Task directions -> Repeat exactly, and only, the lines of the entries below from the one with "Instruction: Click the Alignment" through the one with "Task: Click the green Anaconda ring logo", both ends included.

---------- Material supplied

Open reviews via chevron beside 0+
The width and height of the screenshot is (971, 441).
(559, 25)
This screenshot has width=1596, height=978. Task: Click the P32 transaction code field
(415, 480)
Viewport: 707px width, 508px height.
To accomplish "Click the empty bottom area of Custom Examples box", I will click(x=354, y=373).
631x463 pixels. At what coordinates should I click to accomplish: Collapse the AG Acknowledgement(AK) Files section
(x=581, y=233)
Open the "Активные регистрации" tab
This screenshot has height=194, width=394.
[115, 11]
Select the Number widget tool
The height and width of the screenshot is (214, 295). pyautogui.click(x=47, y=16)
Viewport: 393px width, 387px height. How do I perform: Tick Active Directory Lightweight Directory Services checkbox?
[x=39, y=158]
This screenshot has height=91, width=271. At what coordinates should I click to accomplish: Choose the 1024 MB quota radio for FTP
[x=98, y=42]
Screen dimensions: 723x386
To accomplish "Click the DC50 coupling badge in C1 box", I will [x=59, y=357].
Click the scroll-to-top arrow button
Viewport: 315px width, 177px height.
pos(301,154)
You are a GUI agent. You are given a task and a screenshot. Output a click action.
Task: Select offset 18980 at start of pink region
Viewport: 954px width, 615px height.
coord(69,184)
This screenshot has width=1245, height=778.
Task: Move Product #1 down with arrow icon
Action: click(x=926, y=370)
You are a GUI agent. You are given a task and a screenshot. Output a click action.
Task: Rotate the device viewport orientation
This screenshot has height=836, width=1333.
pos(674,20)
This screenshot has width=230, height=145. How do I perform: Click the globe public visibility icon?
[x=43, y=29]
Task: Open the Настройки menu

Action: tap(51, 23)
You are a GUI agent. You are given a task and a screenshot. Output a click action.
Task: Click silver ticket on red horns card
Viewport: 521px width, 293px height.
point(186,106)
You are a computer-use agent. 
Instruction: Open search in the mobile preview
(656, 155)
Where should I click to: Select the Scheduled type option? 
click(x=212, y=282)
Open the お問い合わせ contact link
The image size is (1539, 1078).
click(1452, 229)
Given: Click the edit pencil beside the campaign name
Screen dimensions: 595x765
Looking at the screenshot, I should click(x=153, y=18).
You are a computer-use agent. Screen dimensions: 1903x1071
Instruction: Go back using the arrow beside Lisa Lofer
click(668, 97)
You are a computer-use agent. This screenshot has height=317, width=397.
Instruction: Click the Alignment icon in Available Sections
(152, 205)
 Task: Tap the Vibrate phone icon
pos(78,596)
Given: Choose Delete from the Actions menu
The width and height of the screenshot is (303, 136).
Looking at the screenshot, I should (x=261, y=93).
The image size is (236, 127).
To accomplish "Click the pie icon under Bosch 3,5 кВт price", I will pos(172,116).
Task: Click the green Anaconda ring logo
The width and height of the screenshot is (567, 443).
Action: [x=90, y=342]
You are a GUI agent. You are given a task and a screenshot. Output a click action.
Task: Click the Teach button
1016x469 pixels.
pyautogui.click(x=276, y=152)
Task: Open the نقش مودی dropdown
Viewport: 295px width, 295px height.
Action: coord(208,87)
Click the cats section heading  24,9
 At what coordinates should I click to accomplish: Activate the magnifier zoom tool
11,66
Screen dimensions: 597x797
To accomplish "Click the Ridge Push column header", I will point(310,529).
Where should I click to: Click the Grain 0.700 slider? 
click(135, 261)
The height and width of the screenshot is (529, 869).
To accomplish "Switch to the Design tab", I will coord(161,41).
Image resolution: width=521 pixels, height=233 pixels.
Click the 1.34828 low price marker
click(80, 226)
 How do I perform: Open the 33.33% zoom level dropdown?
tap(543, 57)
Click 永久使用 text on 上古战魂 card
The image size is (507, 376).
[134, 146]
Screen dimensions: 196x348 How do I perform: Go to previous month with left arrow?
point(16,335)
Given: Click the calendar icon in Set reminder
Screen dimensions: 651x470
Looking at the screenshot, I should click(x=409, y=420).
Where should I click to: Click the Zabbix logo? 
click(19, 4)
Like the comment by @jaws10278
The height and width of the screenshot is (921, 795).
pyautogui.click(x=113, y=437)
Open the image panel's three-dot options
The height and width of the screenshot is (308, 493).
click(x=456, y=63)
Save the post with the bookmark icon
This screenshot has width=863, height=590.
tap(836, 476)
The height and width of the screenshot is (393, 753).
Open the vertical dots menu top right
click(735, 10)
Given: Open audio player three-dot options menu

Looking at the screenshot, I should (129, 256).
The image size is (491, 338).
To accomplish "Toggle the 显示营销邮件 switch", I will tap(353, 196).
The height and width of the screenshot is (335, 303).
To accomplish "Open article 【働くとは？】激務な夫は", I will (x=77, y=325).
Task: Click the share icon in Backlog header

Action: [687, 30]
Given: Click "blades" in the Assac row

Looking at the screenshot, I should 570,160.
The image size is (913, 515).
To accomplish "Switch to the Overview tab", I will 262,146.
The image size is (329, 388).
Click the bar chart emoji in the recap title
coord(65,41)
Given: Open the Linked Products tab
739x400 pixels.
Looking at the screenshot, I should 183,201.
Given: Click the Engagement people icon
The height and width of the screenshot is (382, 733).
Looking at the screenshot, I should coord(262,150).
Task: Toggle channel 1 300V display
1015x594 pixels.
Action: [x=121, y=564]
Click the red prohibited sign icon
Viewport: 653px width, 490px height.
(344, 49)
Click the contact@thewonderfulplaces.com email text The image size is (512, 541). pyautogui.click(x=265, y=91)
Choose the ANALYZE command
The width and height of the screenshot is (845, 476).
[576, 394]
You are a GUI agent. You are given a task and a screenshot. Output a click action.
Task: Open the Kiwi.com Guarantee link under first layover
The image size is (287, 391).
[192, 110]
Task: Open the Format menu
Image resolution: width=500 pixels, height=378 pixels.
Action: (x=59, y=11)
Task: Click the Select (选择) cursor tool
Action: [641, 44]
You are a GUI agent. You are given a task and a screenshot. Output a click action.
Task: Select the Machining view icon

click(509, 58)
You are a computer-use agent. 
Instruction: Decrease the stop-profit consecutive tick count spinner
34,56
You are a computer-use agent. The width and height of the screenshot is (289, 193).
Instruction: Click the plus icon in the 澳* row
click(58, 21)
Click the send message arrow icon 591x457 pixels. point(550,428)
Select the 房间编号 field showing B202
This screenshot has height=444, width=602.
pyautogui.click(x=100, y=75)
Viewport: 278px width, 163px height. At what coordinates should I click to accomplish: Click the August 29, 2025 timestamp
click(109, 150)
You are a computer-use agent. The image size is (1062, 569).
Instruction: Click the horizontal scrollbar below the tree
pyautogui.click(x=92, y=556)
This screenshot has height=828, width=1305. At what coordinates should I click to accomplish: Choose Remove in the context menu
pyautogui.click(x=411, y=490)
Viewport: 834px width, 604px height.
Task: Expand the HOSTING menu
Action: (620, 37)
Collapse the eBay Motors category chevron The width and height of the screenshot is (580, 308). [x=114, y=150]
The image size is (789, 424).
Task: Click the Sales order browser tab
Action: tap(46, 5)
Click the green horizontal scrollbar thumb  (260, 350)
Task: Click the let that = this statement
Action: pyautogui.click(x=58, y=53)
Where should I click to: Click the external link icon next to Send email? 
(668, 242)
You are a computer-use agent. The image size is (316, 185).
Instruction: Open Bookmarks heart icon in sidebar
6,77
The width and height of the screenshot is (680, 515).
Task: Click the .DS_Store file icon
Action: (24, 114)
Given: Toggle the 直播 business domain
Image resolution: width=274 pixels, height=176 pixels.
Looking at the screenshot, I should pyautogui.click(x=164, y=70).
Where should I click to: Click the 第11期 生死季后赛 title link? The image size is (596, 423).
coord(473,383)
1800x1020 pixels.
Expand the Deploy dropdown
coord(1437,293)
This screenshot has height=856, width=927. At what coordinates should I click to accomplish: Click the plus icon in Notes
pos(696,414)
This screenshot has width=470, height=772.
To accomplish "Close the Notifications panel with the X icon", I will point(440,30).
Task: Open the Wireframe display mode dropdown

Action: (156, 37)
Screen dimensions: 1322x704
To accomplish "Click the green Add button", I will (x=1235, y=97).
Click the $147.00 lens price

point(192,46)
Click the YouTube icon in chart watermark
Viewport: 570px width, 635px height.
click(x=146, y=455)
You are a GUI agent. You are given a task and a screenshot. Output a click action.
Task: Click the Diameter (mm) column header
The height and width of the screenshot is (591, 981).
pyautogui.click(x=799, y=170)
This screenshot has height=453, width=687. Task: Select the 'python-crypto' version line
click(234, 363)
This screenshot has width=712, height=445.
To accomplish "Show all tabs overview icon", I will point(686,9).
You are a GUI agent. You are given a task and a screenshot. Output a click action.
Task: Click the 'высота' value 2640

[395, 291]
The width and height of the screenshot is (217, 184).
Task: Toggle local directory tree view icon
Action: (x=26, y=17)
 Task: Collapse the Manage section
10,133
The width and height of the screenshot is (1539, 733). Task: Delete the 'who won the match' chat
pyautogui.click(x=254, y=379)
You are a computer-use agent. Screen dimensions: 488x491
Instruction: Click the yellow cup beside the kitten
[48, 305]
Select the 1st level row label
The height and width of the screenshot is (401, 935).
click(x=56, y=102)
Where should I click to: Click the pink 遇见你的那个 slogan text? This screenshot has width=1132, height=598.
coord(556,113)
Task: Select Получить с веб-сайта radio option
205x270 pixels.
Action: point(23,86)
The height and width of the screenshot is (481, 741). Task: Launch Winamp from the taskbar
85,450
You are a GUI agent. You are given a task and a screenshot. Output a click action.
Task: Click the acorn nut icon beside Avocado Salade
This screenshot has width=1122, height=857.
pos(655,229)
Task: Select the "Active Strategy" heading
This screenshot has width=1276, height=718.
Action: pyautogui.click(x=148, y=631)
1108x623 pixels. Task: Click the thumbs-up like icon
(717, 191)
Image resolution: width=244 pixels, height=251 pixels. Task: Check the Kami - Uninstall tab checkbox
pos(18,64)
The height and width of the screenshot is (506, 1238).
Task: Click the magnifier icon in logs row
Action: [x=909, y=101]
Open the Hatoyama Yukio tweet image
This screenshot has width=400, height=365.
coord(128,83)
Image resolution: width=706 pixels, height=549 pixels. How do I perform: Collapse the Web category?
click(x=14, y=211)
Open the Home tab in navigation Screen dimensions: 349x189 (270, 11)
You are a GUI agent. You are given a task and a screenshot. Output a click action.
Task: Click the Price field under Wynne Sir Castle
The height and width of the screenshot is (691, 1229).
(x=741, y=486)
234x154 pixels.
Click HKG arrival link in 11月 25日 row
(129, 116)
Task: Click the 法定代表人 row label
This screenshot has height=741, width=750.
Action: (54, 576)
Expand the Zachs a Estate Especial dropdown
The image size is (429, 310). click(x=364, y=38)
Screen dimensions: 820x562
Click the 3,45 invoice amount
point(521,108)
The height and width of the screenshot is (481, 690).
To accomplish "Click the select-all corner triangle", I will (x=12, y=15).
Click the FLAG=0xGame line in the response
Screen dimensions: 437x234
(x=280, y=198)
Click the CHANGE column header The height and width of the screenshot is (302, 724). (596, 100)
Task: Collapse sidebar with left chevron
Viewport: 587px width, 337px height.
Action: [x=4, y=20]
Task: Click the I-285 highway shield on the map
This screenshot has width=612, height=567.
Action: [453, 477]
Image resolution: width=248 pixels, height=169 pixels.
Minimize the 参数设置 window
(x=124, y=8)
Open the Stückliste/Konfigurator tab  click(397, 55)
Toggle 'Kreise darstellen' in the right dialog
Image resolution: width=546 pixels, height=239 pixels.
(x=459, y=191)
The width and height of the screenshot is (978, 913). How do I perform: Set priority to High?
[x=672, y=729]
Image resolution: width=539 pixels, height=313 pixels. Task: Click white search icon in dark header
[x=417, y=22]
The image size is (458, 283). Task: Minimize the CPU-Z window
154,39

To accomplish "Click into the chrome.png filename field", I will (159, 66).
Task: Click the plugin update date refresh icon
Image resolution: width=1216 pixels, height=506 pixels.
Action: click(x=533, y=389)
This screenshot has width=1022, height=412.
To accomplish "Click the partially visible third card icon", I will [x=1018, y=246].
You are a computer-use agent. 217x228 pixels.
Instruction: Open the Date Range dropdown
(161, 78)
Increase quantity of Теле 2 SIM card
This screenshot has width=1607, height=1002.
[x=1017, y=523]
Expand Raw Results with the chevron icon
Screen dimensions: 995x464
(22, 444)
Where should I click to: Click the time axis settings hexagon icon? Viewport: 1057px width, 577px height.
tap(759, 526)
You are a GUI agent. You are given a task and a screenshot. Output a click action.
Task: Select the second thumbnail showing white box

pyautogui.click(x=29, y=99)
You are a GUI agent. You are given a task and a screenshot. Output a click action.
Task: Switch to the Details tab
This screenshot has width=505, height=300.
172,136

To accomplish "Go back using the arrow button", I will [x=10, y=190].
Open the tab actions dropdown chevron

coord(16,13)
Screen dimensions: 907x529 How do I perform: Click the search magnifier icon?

--------------------

Final answer ->
Instruction: Click the Alignment icon in Available Sections
(152, 205)
 Task: Tap the Vibrate phone icon
pos(78,596)
Given: Choose Delete from the Actions menu
The width and height of the screenshot is (303, 136).
Looking at the screenshot, I should (x=261, y=93).
The image size is (236, 127).
To accomplish "Click the pie icon under Bosch 3,5 кВт price", I will pos(172,116).
Task: Click the green Anaconda ring logo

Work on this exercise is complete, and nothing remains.